• GOAL
Switch "Locate each element" to "Find each target" wherever it occurs in the rows below, and write out all the rows again with nothing else changed.

______

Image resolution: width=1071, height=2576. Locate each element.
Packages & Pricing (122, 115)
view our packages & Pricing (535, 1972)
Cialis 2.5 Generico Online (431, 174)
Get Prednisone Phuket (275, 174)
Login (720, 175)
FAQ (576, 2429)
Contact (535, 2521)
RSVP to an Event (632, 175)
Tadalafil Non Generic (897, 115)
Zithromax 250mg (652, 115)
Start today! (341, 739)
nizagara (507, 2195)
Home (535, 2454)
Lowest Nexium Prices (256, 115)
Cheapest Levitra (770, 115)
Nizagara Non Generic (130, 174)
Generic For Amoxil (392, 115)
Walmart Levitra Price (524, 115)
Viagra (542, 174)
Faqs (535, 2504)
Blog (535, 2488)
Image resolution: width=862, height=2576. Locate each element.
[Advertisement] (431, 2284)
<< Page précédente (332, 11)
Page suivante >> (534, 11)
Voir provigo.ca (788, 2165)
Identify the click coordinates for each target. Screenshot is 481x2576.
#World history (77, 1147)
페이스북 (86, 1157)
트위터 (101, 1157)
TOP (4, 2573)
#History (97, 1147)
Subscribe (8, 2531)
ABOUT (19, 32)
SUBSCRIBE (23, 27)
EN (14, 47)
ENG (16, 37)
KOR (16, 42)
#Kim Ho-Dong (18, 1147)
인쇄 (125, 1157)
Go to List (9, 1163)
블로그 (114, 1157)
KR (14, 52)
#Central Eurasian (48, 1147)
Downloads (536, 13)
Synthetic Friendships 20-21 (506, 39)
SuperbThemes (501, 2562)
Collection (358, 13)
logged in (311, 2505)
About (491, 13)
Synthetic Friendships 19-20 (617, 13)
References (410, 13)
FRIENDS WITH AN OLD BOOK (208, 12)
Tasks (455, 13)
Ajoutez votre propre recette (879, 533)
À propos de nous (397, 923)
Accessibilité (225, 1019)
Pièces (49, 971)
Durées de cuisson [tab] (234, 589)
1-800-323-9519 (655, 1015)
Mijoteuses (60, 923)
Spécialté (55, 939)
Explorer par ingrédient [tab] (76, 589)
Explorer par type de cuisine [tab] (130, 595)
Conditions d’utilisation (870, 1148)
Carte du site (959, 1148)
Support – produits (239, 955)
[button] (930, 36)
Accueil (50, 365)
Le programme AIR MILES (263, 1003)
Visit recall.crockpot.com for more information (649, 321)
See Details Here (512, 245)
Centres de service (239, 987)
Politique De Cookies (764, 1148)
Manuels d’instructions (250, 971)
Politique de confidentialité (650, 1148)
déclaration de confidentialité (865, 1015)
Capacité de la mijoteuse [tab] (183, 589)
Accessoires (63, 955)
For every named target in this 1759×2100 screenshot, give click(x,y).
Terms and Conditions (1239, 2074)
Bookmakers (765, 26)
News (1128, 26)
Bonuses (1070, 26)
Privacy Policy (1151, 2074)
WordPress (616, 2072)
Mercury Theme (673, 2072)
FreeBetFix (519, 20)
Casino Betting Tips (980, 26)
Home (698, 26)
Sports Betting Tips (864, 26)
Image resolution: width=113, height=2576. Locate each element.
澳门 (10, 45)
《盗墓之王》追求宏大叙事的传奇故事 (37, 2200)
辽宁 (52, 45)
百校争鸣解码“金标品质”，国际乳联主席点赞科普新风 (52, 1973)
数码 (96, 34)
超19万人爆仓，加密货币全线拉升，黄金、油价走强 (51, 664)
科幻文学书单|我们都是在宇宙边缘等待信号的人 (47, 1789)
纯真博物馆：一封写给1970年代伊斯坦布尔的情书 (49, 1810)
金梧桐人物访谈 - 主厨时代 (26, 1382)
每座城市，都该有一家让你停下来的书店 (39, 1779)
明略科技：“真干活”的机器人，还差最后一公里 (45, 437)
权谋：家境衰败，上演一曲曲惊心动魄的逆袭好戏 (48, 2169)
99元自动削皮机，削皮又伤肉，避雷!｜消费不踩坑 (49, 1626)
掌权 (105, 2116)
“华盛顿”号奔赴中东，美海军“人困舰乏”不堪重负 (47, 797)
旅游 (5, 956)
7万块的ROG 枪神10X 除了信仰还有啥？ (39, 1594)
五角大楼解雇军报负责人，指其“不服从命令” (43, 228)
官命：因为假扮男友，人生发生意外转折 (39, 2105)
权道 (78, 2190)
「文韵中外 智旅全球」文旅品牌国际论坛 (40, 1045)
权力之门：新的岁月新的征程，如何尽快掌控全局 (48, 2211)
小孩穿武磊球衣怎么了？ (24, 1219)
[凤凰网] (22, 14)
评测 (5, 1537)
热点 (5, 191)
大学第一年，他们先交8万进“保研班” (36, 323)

______

• RESPONSE BELOW
Image resolution: width=1071, height=2576. Find each target.
Packages & Pricing (122, 115)
view our packages & Pricing (535, 1972)
Cialis 2.5 Generico Online (431, 174)
Get Prednisone Phuket (275, 174)
Login (720, 175)
FAQ (576, 2429)
Contact (535, 2521)
RSVP to an Event (632, 175)
Tadalafil Non Generic (897, 115)
Zithromax 250mg (652, 115)
Start today! (341, 739)
nizagara (507, 2195)
Home (535, 2454)
Lowest Nexium Prices (256, 115)
Cheapest Levitra (770, 115)
Nizagara Non Generic (130, 174)
Generic For Amoxil (392, 115)
Walmart Levitra Price (524, 115)
Viagra (542, 174)
Faqs (535, 2504)
Blog (535, 2488)
Image resolution: width=862, height=2576. Find each target.
[Advertisement] (431, 2284)
<< Page précédente (332, 11)
Page suivante >> (534, 11)
Voir provigo.ca (788, 2165)
Identify the click coordinates for each target. Screenshot is 481x2576.
#World history (77, 1147)
페이스북 (86, 1157)
트위터 (101, 1157)
TOP (4, 2573)
#History (97, 1147)
Subscribe (8, 2531)
ABOUT (19, 32)
SUBSCRIBE (23, 27)
EN (14, 47)
ENG (16, 37)
KOR (16, 42)
#Kim Ho-Dong (18, 1147)
인쇄 (125, 1157)
Go to List (9, 1163)
블로그 (114, 1157)
KR (14, 52)
#Central Eurasian (48, 1147)
Downloads (536, 13)
Synthetic Friendships 20-21 (506, 39)
SuperbThemes (501, 2562)
Collection (358, 13)
logged in (311, 2505)
About (491, 13)
Synthetic Friendships 19-20 (617, 13)
References (410, 13)
FRIENDS WITH AN OLD BOOK (208, 12)
Tasks (455, 13)
Ajoutez votre propre recette (879, 533)
À propos de nous (397, 923)
Accessibilité (225, 1019)
Pièces (49, 971)
Durées de cuisson [tab] (234, 589)
1-800-323-9519 (655, 1015)
Mijoteuses (60, 923)
Spécialté (55, 939)
Explorer par ingrédient [tab] (76, 589)
Explorer par type de cuisine [tab] (130, 595)
Conditions d’utilisation (870, 1148)
Carte du site (959, 1148)
Support – produits (239, 955)
[button] (930, 36)
Accueil (50, 365)
Le programme AIR MILES (263, 1003)
Visit recall.crockpot.com for more information (649, 321)
See Details Here (512, 245)
Centres de service (239, 987)
Politique De Cookies (764, 1148)
Manuels d’instructions (250, 971)
Politique de confidentialité (650, 1148)
déclaration de confidentialité (865, 1015)
Capacité de la mijoteuse [tab] (183, 589)
Accessoires (63, 955)
For every named target in this 1759×2100 screenshot, give click(x,y).
Terms and Conditions (1239, 2074)
Bookmakers (765, 26)
News (1128, 26)
Bonuses (1070, 26)
Privacy Policy (1151, 2074)
WordPress (616, 2072)
Mercury Theme (673, 2072)
FreeBetFix (519, 20)
Casino Betting Tips (980, 26)
Home (698, 26)
Sports Betting Tips (864, 26)
Image resolution: width=113, height=2576. Find each target.
澳门 (10, 45)
《盗墓之王》追求宏大叙事的传奇故事 (37, 2200)
辽宁 (52, 45)
百校争鸣解码“金标品质”，国际乳联主席点赞科普新风 (52, 1973)
数码 (96, 34)
超19万人爆仓，加密货币全线拉升，黄金、油价走强 (51, 664)
科幻文学书单|我们都是在宇宙边缘等待信号的人 (47, 1789)
纯真博物馆：一封写给1970年代伊斯坦布尔的情书 (49, 1810)
金梧桐人物访谈 - 主厨时代 (26, 1382)
每座城市，都该有一家让你停下来的书店 (39, 1779)
明略科技：“真干活”的机器人，还差最后一公里 (45, 437)
权谋：家境衰败，上演一曲曲惊心动魄的逆袭好戏 (48, 2169)
99元自动削皮机，削皮又伤肉，避雷!｜消费不踩坑 (49, 1626)
掌权 (105, 2116)
“华盛顿”号奔赴中东，美海军“人困舰乏”不堪重负 (47, 797)
旅游 (5, 956)
7万块的ROG 枪神10X 除了信仰还有啥？ (39, 1594)
五角大楼解雇军报负责人，指其“不服从命令” (43, 228)
官命：因为假扮男友，人生发生意外转折 (39, 2105)
权道 (78, 2190)
「文韵中外 智旅全球」文旅品牌国际论坛 (40, 1045)
权力之门：新的岁月新的征程，如何尽快掌控全局 (48, 2211)
小孩穿武磊球衣怎么了？ (24, 1219)
[凤凰网] (22, 14)
评测 (5, 1537)
热点 (5, 191)
大学第一年，他们先交8万进“保研班” (36, 323)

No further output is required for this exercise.